Umweltministerium startet neuen Förderwettbewerb „InnovationUmweltwirtschaft.NRW“ und gibt geförderte Projekte im laufenden Sonderprogramm Umweltwirtschaft 2020 bekannt: von Rübenschnitzelburger bis künstlicher Photosynthese

Update: Verlängerung der Einreichfrist bis zum 20. Juni 2021.

Das Umweltministerium Nordrhein-Westfalen hat am Mittwoch einen neuen Förderaufruf zur Stärkung der Innovationskraft in der Umweltwirtschaft veröffentlicht. Geplant ist ein Fördervolumen von bis zu 23 Millionen Euro aus Mitteln der Europäischen Union. Der Aufruf „InnovationUmweltwirtschaft.NRW“ erfolgt im Rahmen des REACT-Programms der EU zur Bewältigung der COVID-19-Pandemie. Mit dem neuen Programm möchten das Land und die EU Akteure der Green Economy dabei unterstützen, sich innovativ zu positionieren und zukunftsorientiert weiterzuentwickeln.

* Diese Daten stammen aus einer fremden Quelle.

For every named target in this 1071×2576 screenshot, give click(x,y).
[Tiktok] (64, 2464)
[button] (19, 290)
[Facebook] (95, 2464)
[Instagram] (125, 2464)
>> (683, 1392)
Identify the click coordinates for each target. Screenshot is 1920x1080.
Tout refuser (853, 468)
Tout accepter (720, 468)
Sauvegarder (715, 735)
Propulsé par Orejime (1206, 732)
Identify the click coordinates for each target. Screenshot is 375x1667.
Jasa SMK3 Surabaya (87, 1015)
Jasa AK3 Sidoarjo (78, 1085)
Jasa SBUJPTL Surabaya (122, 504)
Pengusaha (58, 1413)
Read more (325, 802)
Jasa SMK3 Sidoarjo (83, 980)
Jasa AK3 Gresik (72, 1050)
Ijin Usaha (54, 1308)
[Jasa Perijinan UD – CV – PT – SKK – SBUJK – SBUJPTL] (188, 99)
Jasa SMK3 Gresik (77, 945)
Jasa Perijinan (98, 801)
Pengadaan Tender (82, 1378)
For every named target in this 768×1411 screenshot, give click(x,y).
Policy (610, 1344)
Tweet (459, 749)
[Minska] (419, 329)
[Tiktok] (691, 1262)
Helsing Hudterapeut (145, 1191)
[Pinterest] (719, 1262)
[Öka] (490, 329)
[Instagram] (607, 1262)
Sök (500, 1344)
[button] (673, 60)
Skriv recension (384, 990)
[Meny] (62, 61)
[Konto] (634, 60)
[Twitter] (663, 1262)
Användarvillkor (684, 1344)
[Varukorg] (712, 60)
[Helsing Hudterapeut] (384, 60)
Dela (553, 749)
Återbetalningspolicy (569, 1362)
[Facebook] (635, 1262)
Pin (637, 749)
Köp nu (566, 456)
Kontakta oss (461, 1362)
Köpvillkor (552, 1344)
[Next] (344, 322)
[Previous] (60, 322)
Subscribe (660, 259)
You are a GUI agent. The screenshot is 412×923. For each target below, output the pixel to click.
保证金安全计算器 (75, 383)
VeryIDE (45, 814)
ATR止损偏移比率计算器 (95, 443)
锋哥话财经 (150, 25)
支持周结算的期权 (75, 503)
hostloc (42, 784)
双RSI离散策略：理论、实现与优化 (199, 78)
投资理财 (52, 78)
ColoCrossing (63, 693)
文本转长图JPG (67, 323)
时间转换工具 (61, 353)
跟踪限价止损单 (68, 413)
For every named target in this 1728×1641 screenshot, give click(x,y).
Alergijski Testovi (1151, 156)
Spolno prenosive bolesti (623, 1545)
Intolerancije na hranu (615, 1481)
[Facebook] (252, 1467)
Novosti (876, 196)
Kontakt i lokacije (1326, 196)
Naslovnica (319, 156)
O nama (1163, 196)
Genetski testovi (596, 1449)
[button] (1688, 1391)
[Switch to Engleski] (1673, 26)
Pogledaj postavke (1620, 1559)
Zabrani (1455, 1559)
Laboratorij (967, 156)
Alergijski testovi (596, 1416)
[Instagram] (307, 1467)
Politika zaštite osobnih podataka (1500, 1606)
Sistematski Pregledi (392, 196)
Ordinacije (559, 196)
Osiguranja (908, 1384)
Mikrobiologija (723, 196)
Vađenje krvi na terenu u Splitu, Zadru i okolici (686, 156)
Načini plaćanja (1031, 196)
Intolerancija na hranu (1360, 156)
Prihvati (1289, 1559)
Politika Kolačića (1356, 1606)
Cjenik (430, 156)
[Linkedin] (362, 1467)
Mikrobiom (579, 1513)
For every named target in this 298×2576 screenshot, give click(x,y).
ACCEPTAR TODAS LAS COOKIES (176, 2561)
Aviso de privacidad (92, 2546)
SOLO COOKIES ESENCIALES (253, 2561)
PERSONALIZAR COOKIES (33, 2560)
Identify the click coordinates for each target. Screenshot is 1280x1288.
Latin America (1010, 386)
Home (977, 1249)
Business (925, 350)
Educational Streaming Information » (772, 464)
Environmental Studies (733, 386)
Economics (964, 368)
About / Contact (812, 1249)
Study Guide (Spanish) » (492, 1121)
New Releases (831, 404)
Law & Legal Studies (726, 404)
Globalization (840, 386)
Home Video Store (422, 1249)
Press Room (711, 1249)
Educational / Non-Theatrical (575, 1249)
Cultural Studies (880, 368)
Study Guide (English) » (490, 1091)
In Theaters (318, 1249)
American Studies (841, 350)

„Die Umweltwirtschaft Nordrhein-Westfalen ist ein wertvoller Innovationspool und wichtiger Partner auf dem Weg zu nachhaltigem Wirtschaften und Leben. Innovative Ideen fördern die Green Economy und helfen uns allen, nachhaltiger, klimafreundlicher und ressourceneffizienter aus der Pandemie durchzustarten. Daher fördern wir mit REACT-EU wie schon mit dem Sonderprogramm Umweltwirtschaft innovative Projekte im Land“, so Ursula Heinen-Esser, Umweltministerin des Landes Nordrhein-Westfalen.

Das neue Förderprogramm richtet sich an kleine und mittlere Unternehmen der Umweltwirtschaft mit Sitz oder Niederlassung in Nordrhein-Westfalen sowie Vereine, Verbände, Stiftungen, Hochschulen und Forschungseinrichtungen im Rahmen von Kooperationsprojekten. Projektskizzen können bis zum 20. Juni 2021 bei der LeitmarktAgentur.NRW eingereicht werden
(https://www.leitmarktagentur.nrw/react-eu/innovation-umweltwirtschaft-nrw).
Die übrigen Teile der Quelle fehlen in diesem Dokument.